Exercise prompt:
Take the line that contains "Click the green" and all lines after it, up to and including the last line of the data, and write them out exactly; nothing else belongs in the answer.

.....

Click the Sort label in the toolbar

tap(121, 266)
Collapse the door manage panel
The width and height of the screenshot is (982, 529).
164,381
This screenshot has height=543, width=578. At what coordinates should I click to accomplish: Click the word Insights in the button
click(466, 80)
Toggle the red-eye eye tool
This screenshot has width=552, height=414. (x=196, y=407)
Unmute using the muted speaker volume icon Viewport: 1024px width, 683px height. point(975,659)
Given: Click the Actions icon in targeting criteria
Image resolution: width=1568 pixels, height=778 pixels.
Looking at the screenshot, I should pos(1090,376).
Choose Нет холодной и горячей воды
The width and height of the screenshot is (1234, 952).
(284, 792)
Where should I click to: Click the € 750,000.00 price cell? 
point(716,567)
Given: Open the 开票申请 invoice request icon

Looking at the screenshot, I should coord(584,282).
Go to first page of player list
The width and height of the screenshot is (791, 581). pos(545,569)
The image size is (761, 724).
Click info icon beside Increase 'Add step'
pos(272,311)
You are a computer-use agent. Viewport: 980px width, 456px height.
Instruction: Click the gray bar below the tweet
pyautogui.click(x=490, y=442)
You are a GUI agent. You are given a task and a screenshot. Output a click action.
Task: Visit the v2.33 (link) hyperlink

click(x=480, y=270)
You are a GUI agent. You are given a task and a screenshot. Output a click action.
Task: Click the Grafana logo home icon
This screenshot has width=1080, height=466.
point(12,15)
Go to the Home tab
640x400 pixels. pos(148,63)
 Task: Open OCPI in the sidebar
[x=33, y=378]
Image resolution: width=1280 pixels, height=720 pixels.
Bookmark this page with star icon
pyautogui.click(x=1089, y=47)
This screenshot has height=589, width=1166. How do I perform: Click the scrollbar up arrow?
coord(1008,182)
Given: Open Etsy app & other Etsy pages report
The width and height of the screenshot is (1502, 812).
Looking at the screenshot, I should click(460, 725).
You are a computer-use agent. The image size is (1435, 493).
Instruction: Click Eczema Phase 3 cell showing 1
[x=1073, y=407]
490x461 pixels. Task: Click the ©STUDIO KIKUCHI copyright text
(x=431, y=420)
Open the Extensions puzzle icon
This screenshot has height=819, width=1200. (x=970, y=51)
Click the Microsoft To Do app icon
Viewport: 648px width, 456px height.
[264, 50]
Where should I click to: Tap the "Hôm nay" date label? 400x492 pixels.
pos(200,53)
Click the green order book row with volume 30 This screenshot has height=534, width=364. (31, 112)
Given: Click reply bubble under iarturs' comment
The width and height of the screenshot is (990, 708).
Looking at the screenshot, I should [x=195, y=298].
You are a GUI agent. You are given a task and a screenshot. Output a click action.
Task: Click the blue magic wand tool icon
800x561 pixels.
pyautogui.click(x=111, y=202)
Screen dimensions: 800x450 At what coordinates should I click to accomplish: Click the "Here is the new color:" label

.....

Response below:
Click the green order book row with volume 30 This screenshot has height=534, width=364. (31, 112)
Given: Click reply bubble under iarturs' comment
The width and height of the screenshot is (990, 708).
Looking at the screenshot, I should [x=195, y=298].
You are a GUI agent. You are given a task and a screenshot. Output a click action.
Task: Click the blue magic wand tool icon
800x561 pixels.
pyautogui.click(x=111, y=202)
Screen dimensions: 800x450 At what coordinates should I click to accomplish: Click the "Here is the new color:" label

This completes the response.